EXERCISE: For the data that follows, print the line with "This screenshot has height=627, width=1237.", the line with "The width and", and all lines between them, exactly as they stand. Omit pictures and add nothing.

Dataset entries
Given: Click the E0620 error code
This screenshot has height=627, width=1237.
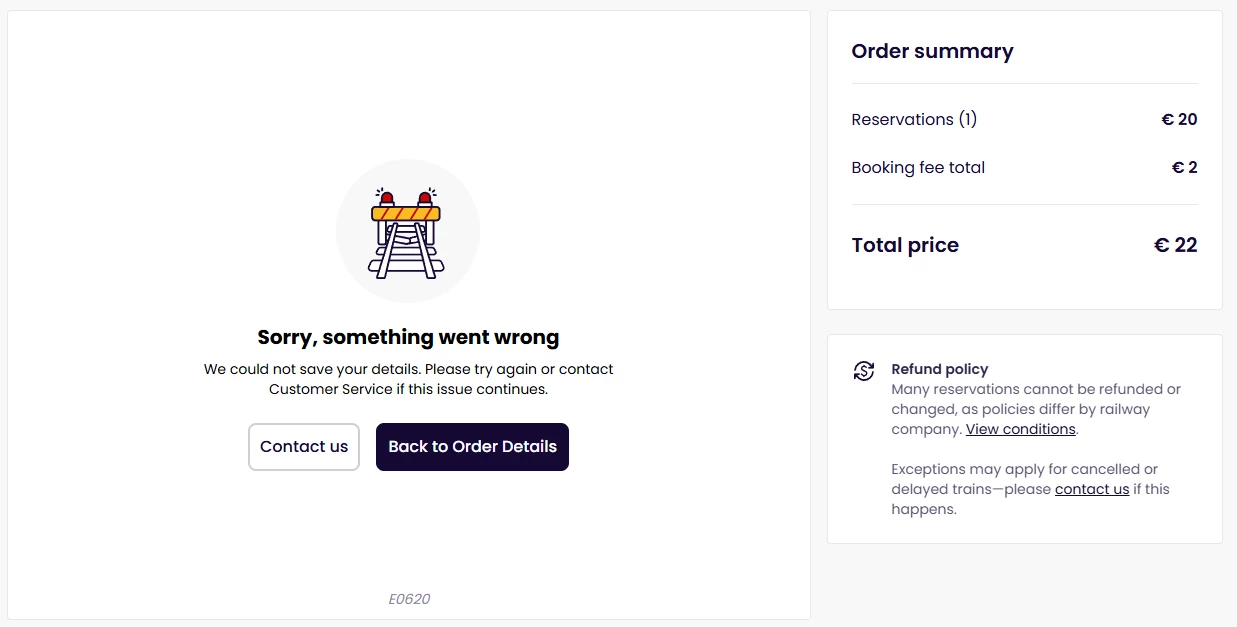Looking at the screenshot, I should (409, 599).
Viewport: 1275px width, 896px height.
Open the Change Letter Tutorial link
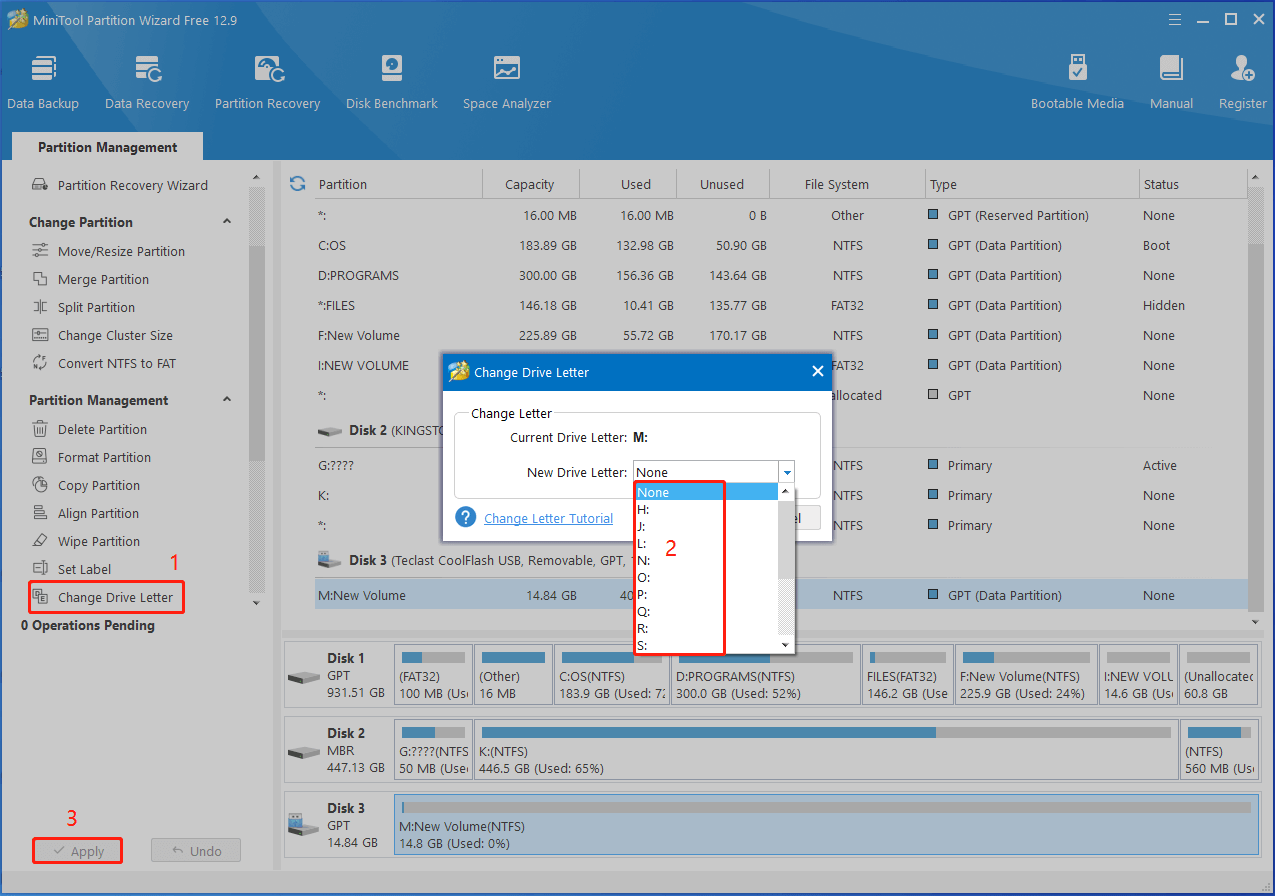pos(548,518)
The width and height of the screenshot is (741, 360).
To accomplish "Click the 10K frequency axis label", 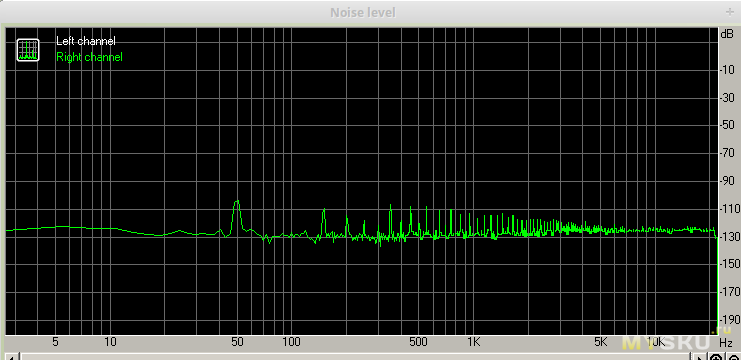I will (656, 342).
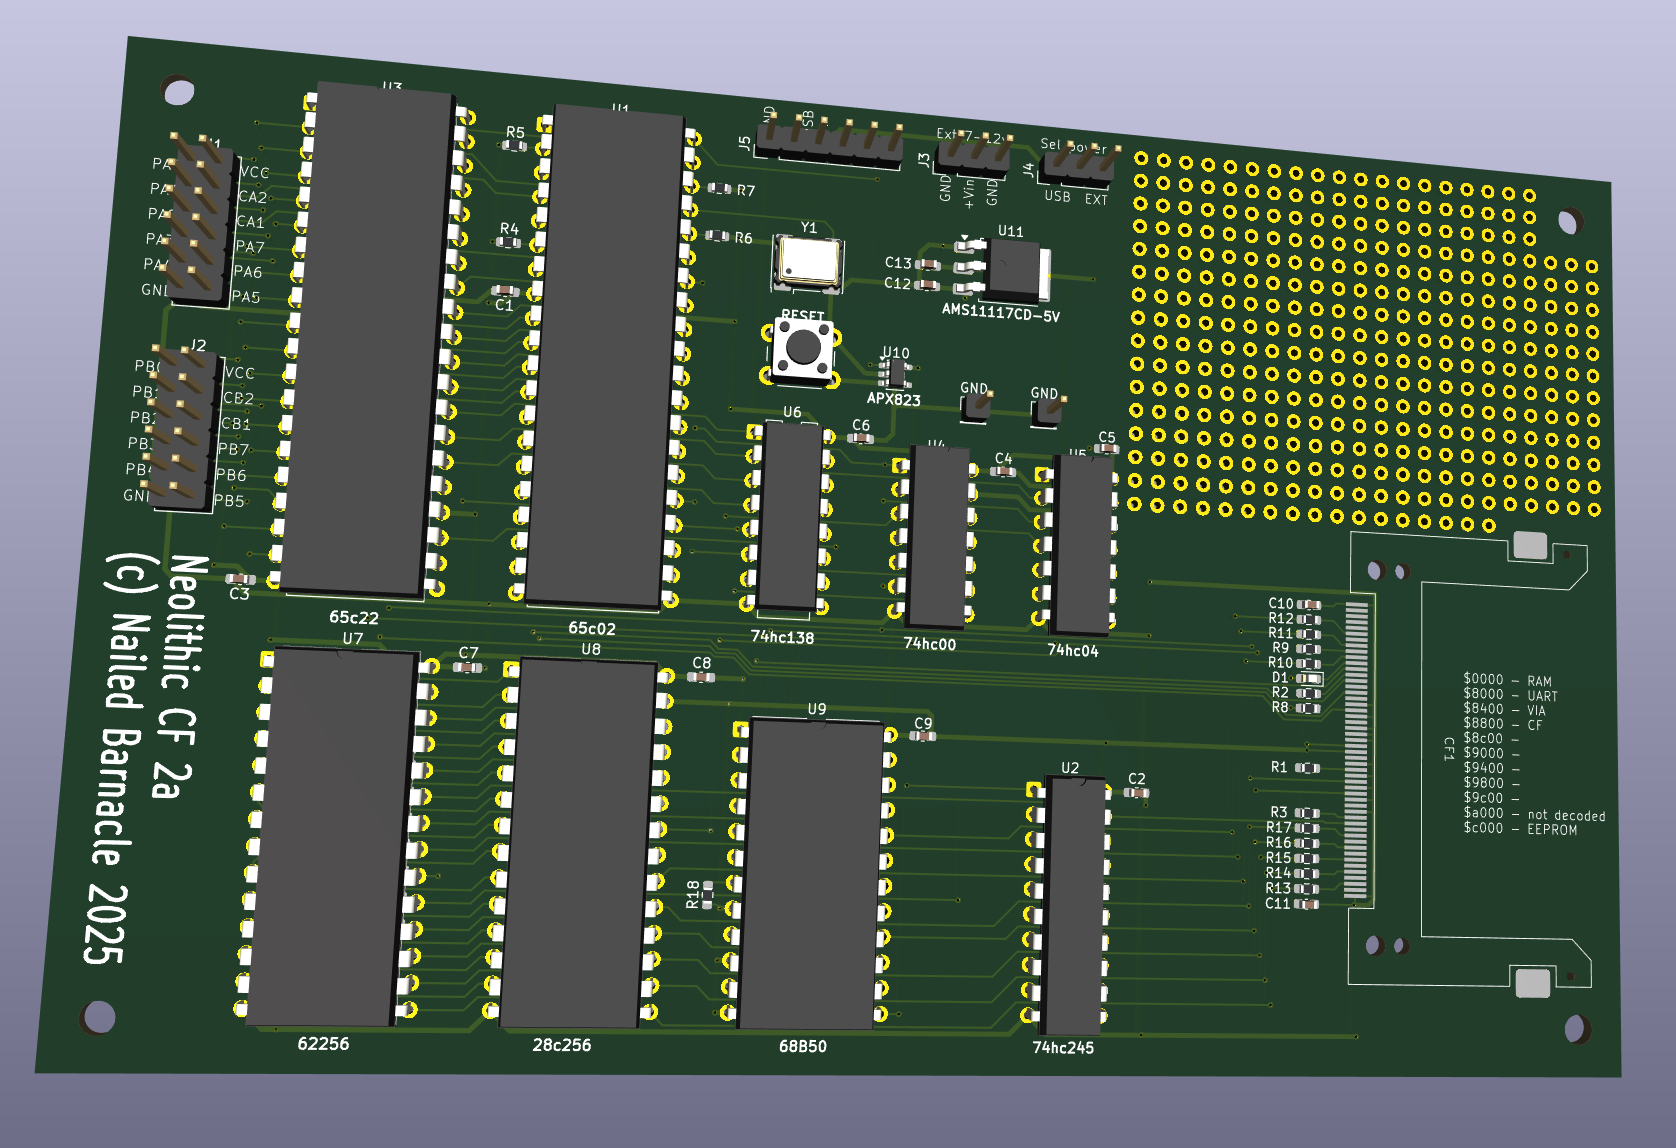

REPLY TO THE EXERCISE:
This screenshot has height=627, width=1237.
Looking at the screenshot, I should (409, 599).
Viewport: 1275px width, 896px height.
Open the Change Letter Tutorial link
pos(548,518)
The width and height of the screenshot is (741, 360).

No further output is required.